# Show Categories - Bimmerfest East and MINIfest



## tdc (Apr 6, 2003)

The following are the show categories for this year's event:

*Bimmerfest East*

Best of Show 
Best Sedan
Best Coupe
Best ICE
Best Team* NEW CATEGORY

Judges Choices
Longest Traveled

Performance- 1st, 2nd, 3rd
Aesthetics - 1st, 2nd, 3rd
Performance & Aesthetics - 1st, 2nd, 3rd
Concours - 1st, 2nd, 3rd

*MINIfest*

Best of Show

Judges Choices
Longest Traveled

Classic - 1st, 2nd, 3rd
Modern - 1st, 2nd, 3rd
Concours - 1st, 2nd, 3rd

So register today and don't forget to make 'em all nice 'n shiny!!!


----------



## Chapel (Jul 23, 2003)

are there model specific classes?

I dont have a chance against E36s or E46s...
nor do I have a chance against E30 M3s.

Id have a better chance against other regular E30s


----------



## Chapel (Jul 23, 2003)

Tom?

If you dont answer... Ill be sure to drop a big bomb on you... like you did on me when we were at CMTs house...


----------



## gconstant (Aug 10, 2003)

*Full concours or Exterior only?*

Will the concours be full, interior, enginge etc of just exterior?


----------



## 325ci.com (Sep 23, 2002)

gconstant said:


> Will the concours be full, interior, enginge etc of just exterior?
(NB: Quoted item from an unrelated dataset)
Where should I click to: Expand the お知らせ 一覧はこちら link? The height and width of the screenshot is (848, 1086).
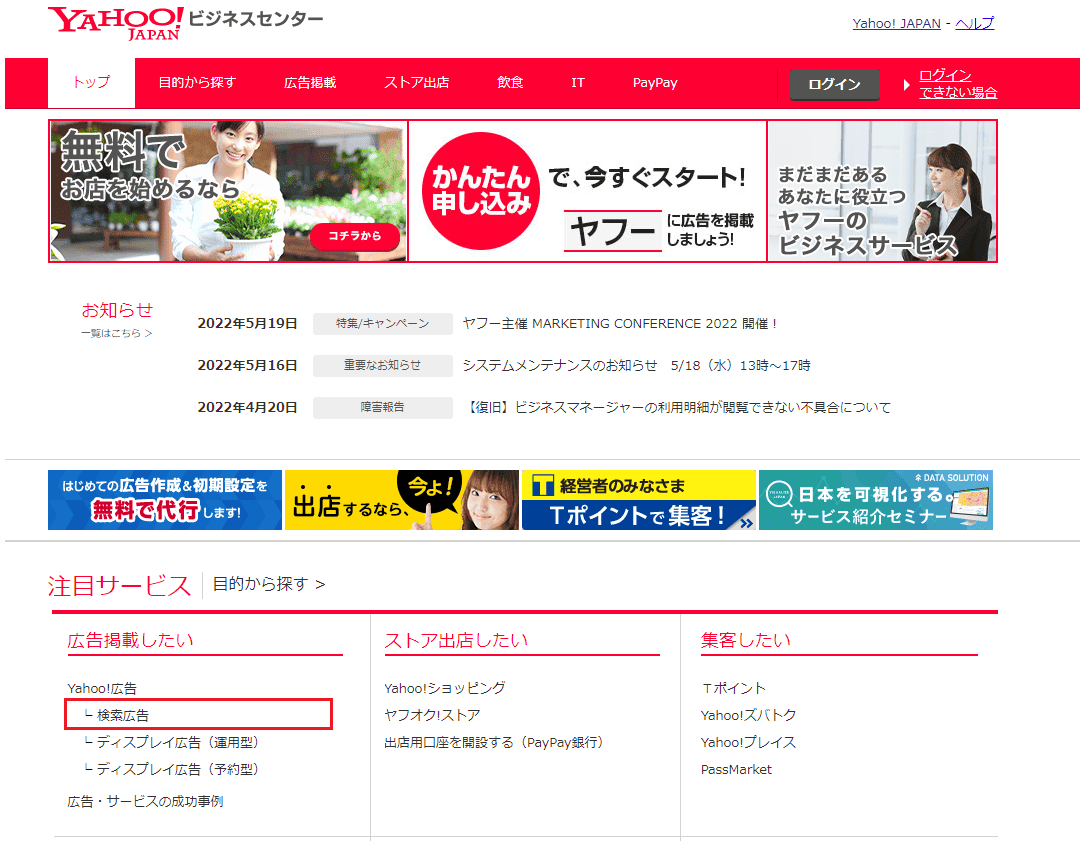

my impression from last year is that a concours is what it is at other car shows-- full car-- interior, exterior, engine bay, trunk, wheel wells, under the car, the whole deal...

i also think the other categories should also be judged based on cleanliness of the interior as well. it irks me when i go to a "car show" and the outside of the car is nice and waxed and shiny, but you look inside and it's a dusty, dirty mess.  it's a show car! anyways... but that's up to the judges and the organizers, i guess...


----------